== Segment start ==
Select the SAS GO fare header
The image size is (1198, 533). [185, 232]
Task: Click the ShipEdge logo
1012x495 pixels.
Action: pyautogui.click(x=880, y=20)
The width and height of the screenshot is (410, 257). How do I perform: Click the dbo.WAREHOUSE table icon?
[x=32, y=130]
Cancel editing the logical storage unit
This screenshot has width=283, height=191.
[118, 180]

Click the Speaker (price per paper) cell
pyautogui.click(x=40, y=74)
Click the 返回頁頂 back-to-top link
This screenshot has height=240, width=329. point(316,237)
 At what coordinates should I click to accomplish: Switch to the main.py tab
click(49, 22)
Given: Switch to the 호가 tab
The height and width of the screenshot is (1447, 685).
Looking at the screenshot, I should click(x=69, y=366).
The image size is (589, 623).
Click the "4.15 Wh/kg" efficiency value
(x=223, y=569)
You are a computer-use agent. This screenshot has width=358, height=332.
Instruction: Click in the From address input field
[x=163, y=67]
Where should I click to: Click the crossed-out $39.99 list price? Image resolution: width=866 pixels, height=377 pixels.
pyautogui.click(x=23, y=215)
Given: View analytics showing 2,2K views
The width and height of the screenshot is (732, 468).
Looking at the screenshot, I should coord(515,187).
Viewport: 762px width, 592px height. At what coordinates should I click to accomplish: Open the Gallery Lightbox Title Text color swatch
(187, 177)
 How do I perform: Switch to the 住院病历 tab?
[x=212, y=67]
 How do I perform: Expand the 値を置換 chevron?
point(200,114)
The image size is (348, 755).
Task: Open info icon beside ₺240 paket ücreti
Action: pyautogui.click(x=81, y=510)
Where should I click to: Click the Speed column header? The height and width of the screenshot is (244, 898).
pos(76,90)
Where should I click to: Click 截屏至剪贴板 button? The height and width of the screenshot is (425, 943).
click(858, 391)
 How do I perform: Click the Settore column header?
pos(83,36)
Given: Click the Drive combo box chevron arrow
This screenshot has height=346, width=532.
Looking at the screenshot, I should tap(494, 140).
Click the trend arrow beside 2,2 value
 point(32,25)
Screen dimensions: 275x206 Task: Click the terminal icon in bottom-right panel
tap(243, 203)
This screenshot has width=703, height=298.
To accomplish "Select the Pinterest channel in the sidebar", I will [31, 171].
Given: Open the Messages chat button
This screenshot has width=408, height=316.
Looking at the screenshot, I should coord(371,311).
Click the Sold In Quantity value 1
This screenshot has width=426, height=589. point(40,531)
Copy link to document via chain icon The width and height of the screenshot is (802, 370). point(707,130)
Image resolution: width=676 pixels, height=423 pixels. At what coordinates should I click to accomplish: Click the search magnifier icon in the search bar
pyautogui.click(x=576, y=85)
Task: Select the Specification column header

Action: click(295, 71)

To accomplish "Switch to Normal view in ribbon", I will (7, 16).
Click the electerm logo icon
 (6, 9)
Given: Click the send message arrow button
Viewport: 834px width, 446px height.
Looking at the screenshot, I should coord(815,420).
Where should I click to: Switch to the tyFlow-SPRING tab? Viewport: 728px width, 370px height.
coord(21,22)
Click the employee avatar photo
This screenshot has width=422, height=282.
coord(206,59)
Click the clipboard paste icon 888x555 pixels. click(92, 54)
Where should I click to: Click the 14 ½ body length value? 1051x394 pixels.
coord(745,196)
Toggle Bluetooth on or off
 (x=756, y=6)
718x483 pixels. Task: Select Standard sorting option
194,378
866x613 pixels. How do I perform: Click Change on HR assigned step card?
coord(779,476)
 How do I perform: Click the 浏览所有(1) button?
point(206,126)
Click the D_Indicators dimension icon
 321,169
== Segment end ==
* _Assigned task_: Tell how many lines of the listing above contain "Given", giving the number alone.

* _Written answer_: 5